**PROBLEM DETAILS:**
Retype nothing except the lines below from the one with "This screenshot has width=800, height=681." through the one with "Given: Click the green Positiv legend icon", exactly, with images left out.

━━ MATERIAL FOR THIS TASK ━━

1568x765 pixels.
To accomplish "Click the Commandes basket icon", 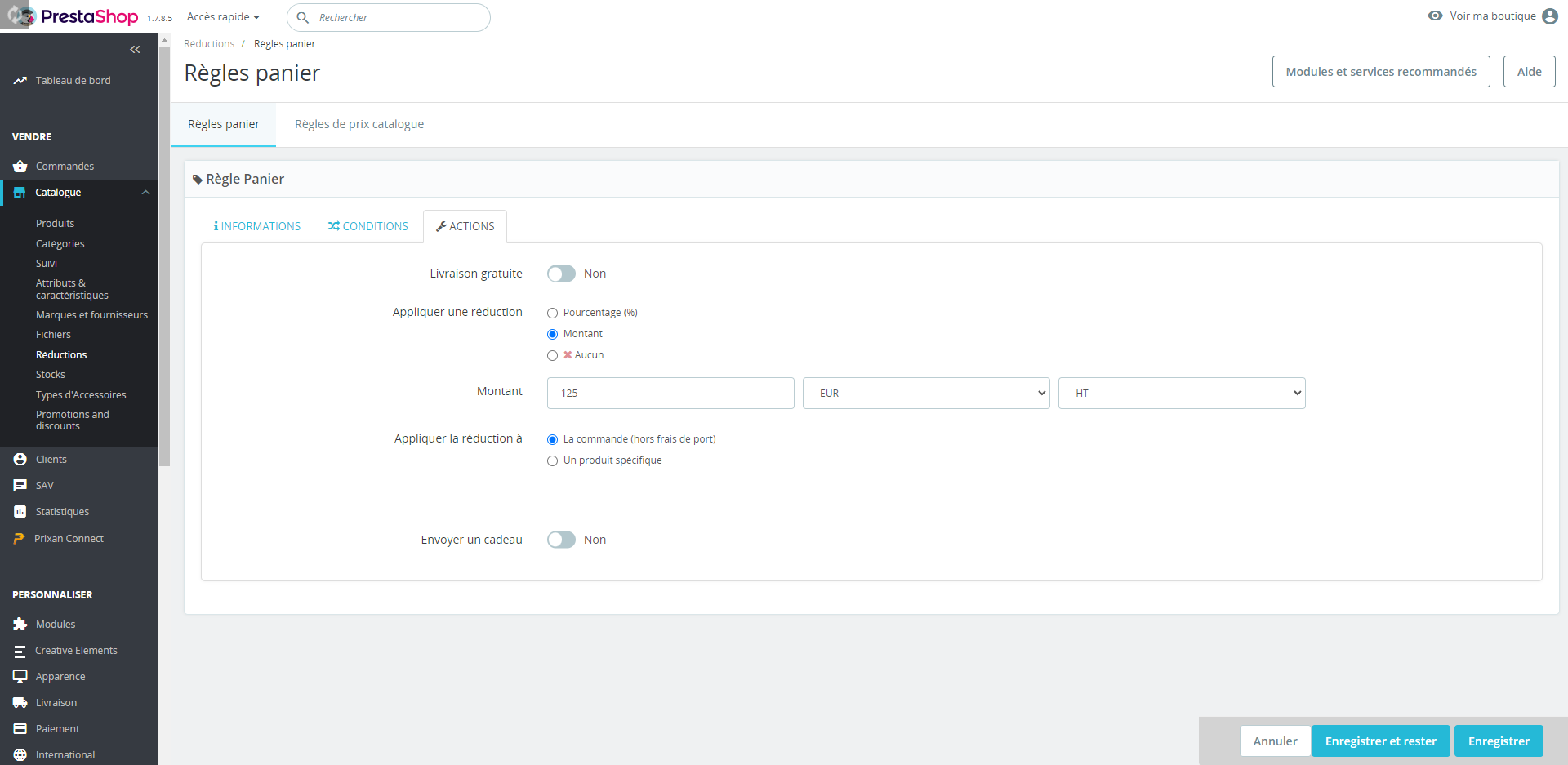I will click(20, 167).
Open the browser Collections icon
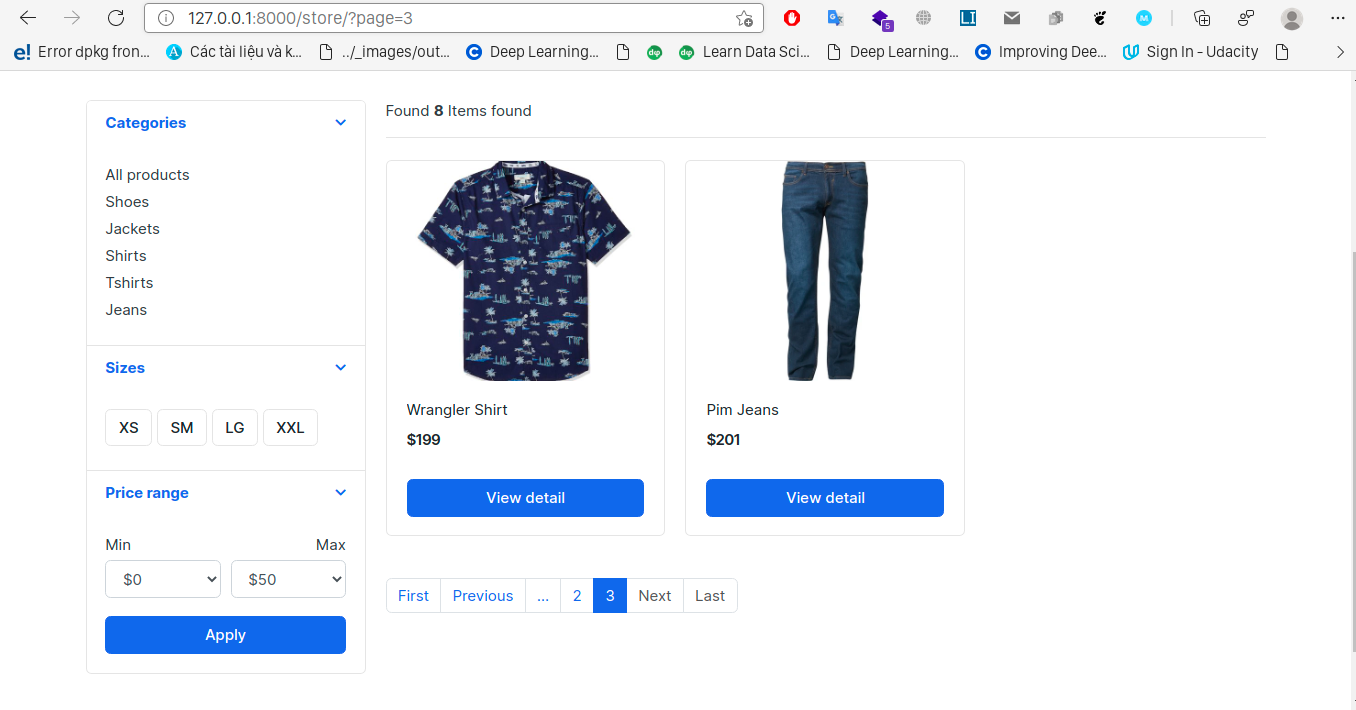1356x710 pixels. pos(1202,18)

━━━
━━ MATERIAL FOR THIS TASK ━━

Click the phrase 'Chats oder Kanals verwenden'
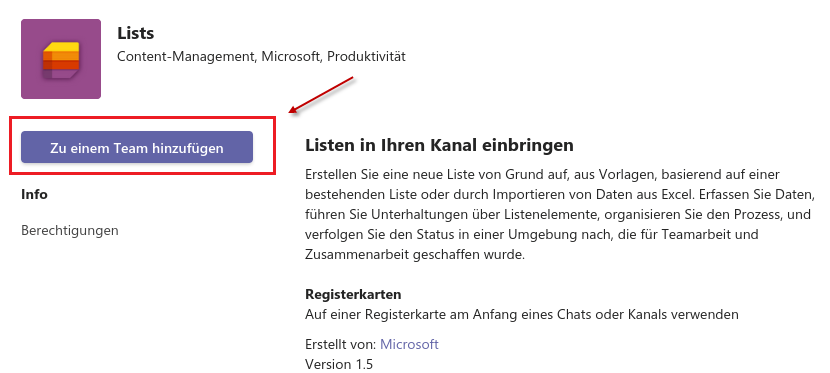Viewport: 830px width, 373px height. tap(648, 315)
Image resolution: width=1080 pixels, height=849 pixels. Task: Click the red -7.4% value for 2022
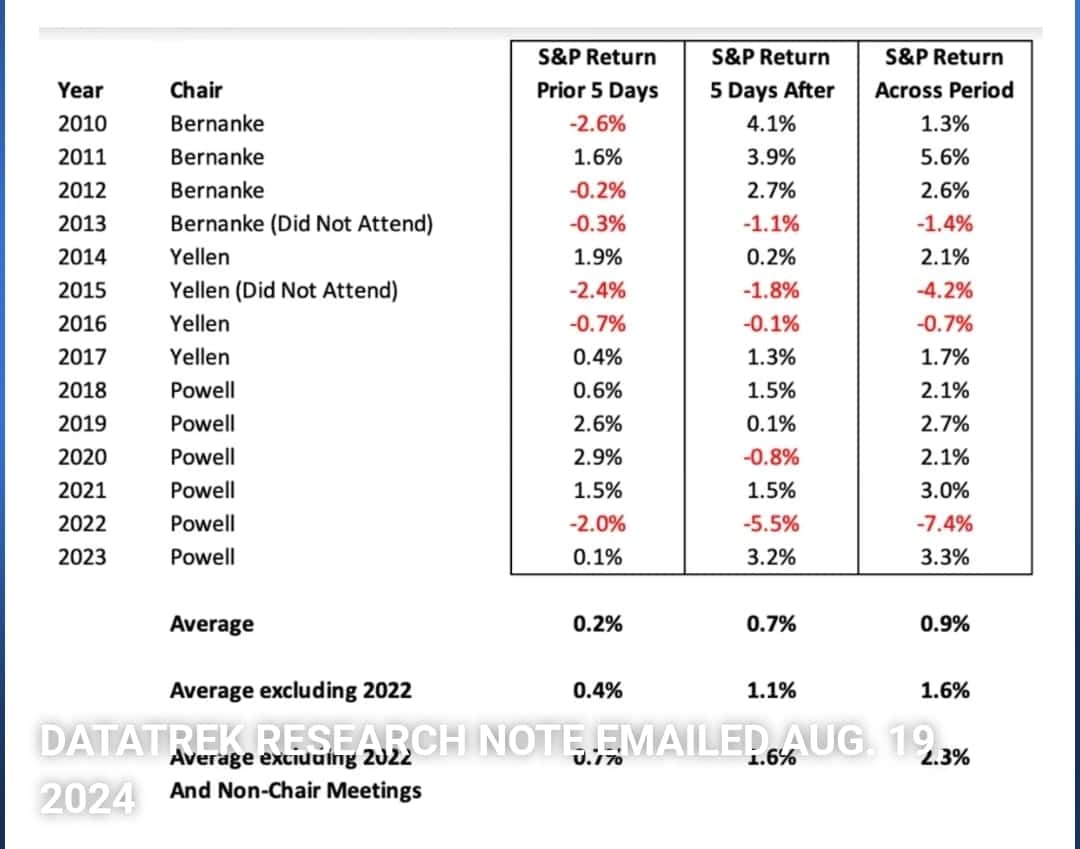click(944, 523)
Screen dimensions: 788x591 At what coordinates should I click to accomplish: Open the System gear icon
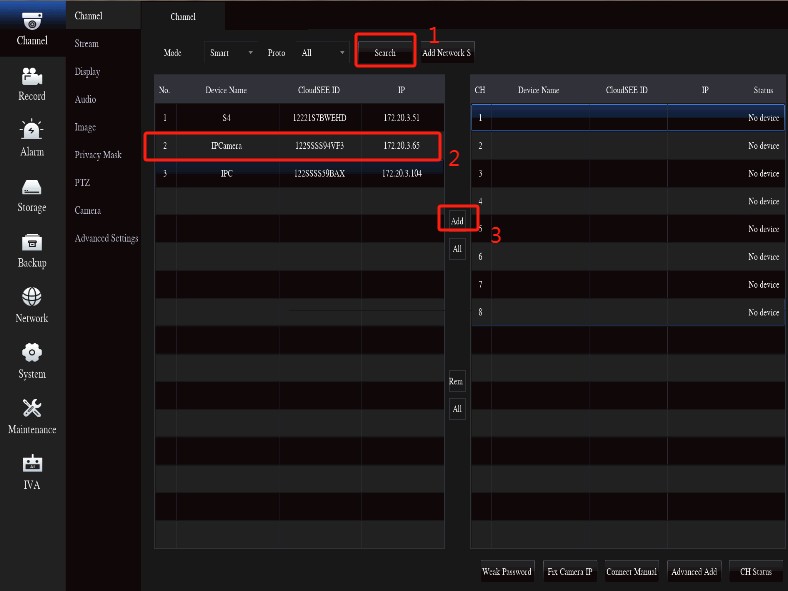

━━━
━━ MATERIAL FOR THIS TASK ━━

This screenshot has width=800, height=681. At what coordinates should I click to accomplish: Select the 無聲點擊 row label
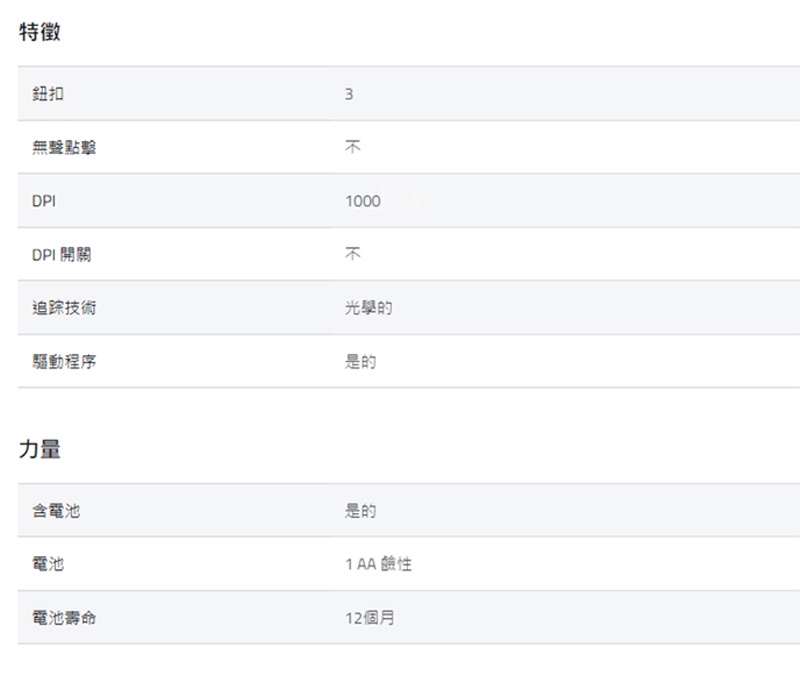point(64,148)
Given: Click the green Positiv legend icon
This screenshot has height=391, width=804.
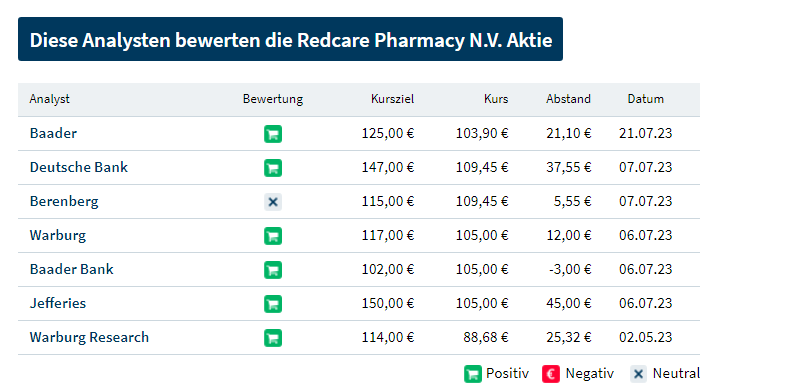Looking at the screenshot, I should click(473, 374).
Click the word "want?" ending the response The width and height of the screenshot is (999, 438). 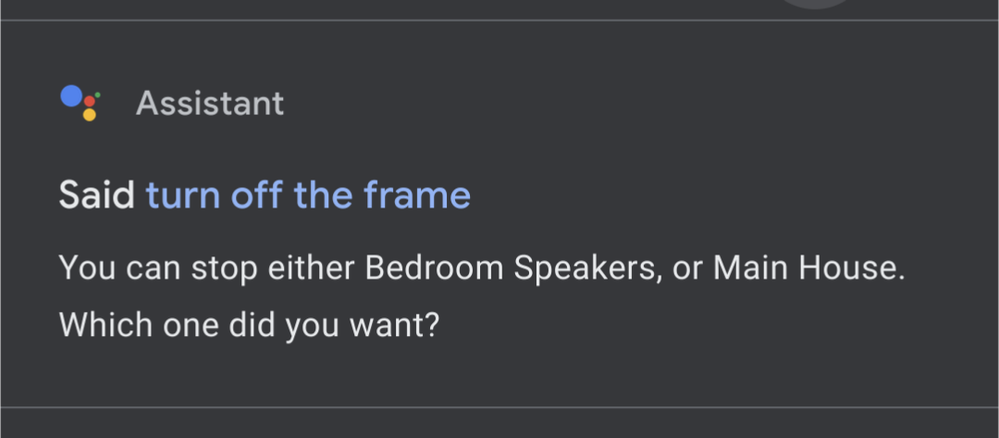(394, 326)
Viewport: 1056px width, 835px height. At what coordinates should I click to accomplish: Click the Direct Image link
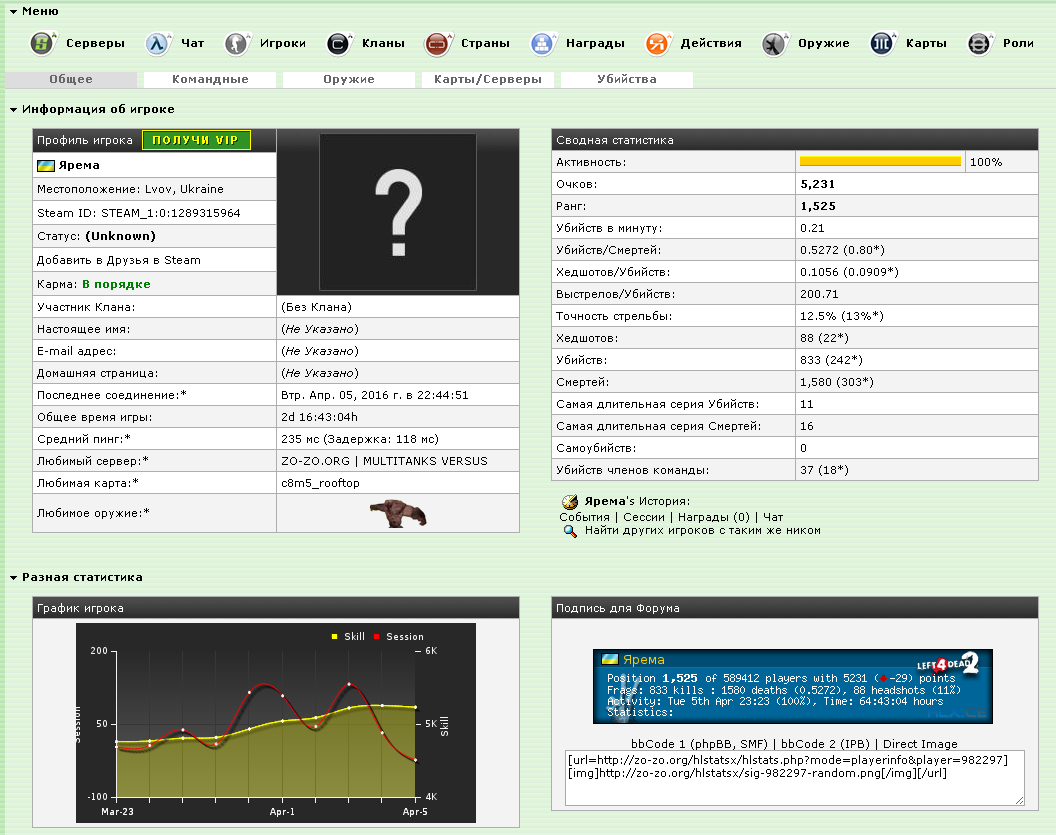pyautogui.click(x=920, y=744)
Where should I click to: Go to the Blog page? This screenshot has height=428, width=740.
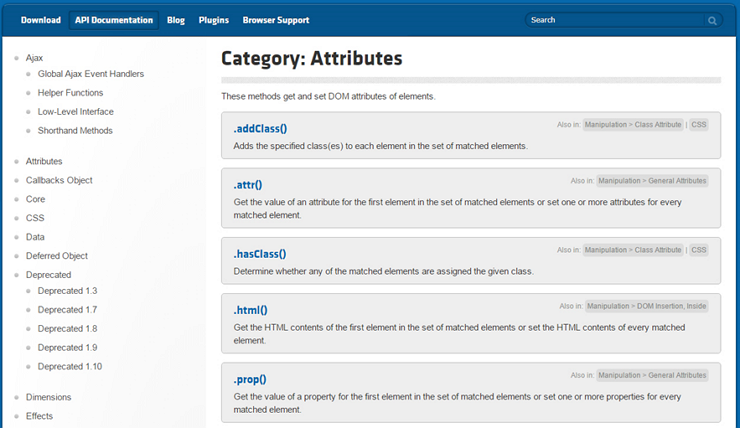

━━━

**ANSWER SECTION:**
This screenshot has width=800, height=681. At what coordinates should I click to accomplish: Select the 無聲點擊 row label
point(64,148)
Given: Click the green Positiv legend icon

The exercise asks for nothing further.